Segment Open

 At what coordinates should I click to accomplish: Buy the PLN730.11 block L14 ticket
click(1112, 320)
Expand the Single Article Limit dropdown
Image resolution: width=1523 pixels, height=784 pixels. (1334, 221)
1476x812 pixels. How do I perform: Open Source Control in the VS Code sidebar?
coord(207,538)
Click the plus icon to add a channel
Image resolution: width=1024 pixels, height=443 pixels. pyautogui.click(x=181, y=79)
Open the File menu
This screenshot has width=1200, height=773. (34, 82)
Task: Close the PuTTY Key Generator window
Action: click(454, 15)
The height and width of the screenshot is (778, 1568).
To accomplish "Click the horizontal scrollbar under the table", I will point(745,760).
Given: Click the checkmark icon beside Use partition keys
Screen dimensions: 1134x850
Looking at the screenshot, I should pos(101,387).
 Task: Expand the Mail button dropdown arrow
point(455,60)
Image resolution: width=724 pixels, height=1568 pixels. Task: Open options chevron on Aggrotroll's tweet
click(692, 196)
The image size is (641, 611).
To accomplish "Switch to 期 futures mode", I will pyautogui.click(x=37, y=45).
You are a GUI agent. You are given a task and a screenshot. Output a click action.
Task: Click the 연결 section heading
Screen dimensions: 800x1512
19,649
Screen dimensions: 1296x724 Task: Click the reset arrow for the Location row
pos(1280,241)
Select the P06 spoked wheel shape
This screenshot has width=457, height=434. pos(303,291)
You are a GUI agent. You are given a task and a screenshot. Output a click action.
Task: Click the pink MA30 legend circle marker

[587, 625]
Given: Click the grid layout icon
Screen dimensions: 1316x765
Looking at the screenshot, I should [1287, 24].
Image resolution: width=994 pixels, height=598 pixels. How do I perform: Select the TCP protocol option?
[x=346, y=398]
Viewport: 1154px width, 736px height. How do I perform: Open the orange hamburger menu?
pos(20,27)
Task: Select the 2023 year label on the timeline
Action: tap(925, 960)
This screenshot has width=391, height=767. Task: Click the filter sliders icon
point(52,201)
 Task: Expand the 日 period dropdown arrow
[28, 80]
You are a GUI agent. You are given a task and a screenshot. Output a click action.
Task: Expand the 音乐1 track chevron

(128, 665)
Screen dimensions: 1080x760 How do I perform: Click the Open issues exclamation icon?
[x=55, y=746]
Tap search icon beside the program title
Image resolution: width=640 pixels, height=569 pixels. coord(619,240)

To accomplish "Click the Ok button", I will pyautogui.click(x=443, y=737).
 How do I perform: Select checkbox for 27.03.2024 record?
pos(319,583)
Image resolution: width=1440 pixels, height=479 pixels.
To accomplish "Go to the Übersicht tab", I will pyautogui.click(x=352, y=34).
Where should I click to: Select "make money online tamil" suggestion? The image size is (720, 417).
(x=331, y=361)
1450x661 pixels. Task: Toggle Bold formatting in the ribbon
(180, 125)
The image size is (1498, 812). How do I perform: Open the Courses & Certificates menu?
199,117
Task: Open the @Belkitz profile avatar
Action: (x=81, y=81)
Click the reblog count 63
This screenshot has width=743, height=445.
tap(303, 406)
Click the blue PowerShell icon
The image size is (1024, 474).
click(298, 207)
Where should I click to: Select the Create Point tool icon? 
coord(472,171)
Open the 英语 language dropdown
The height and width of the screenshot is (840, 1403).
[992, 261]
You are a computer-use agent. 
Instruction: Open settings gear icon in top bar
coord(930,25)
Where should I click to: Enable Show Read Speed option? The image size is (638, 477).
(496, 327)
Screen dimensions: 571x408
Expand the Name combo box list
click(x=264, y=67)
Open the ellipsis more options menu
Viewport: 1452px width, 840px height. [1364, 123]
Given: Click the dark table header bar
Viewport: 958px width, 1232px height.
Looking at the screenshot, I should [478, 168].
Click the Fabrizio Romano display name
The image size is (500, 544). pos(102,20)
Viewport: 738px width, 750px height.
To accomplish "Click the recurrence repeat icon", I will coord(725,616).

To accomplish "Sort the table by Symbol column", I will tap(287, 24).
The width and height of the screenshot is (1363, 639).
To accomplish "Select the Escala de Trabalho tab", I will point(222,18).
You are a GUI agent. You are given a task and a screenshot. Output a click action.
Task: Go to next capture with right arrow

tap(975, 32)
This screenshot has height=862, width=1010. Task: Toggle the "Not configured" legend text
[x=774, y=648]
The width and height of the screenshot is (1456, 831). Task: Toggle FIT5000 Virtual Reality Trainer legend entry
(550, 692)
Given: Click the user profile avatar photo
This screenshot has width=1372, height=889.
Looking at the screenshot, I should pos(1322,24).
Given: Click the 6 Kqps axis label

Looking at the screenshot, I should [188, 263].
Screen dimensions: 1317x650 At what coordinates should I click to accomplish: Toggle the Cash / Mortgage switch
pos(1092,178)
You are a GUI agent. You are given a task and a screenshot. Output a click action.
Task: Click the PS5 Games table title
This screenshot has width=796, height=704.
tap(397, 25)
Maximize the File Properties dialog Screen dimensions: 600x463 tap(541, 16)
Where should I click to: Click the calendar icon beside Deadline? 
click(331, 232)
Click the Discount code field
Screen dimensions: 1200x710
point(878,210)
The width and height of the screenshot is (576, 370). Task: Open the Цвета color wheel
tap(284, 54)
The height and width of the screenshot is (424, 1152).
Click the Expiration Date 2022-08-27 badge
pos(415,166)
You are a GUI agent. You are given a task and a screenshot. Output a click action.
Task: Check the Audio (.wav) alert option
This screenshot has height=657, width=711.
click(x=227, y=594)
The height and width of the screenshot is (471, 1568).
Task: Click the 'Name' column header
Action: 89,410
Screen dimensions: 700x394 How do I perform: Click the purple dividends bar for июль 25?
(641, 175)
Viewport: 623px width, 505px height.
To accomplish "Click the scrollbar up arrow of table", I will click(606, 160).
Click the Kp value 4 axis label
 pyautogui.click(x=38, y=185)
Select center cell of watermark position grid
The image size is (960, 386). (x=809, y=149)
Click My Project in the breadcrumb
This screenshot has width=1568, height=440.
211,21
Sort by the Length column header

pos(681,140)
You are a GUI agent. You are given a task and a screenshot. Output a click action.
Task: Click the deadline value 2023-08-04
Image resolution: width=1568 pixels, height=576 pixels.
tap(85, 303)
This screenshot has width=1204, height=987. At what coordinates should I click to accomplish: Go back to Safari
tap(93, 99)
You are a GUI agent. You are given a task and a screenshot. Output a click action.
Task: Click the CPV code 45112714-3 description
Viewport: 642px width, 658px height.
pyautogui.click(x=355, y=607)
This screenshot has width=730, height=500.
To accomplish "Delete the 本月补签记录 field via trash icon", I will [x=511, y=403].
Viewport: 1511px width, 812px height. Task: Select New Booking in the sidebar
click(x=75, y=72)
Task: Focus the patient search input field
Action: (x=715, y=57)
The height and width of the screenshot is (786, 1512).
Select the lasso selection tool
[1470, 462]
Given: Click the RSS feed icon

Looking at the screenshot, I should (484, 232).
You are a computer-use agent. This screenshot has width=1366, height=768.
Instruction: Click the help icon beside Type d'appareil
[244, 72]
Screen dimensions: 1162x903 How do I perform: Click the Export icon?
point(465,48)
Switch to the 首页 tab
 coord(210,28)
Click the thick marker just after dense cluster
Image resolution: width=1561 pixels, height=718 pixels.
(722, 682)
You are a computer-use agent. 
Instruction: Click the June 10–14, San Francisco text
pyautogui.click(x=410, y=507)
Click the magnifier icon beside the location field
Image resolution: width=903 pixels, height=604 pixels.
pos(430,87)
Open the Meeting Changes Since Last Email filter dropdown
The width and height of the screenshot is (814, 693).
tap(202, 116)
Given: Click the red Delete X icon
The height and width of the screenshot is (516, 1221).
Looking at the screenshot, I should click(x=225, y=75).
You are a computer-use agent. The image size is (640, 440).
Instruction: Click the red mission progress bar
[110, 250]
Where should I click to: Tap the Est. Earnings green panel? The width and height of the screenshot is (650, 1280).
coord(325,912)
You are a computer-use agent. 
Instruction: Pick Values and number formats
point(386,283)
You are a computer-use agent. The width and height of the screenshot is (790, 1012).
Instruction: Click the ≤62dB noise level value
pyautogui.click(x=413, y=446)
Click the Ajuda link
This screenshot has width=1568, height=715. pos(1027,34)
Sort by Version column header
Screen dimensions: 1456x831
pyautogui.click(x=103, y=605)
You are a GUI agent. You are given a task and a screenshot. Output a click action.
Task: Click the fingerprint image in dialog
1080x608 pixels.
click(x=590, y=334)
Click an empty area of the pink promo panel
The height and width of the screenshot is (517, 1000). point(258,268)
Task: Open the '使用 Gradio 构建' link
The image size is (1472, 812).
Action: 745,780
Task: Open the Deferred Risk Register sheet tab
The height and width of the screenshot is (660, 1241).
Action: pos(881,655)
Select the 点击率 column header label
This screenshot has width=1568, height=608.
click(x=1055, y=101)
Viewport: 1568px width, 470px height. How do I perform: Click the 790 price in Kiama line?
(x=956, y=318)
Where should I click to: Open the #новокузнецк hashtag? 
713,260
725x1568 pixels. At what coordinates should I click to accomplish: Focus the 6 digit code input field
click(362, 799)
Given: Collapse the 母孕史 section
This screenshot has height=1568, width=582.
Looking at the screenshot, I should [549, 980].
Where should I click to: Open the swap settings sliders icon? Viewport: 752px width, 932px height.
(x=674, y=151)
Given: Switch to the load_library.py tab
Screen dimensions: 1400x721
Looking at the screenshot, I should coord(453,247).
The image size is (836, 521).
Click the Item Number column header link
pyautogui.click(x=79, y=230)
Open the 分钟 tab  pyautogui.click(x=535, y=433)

Segment Closed

Across the whole listing above, report each line that includes "table".

To accomplish "Click the horizontal scrollbar under the table", I will point(745,760).
Given: Click the dark table header bar
To accomplish "Sort the table by Symbol column", I will tap(287, 24).
Task: Click the PS5 Games table title
To accomplish "Click the scrollbar up arrow of table", I will click(606, 160).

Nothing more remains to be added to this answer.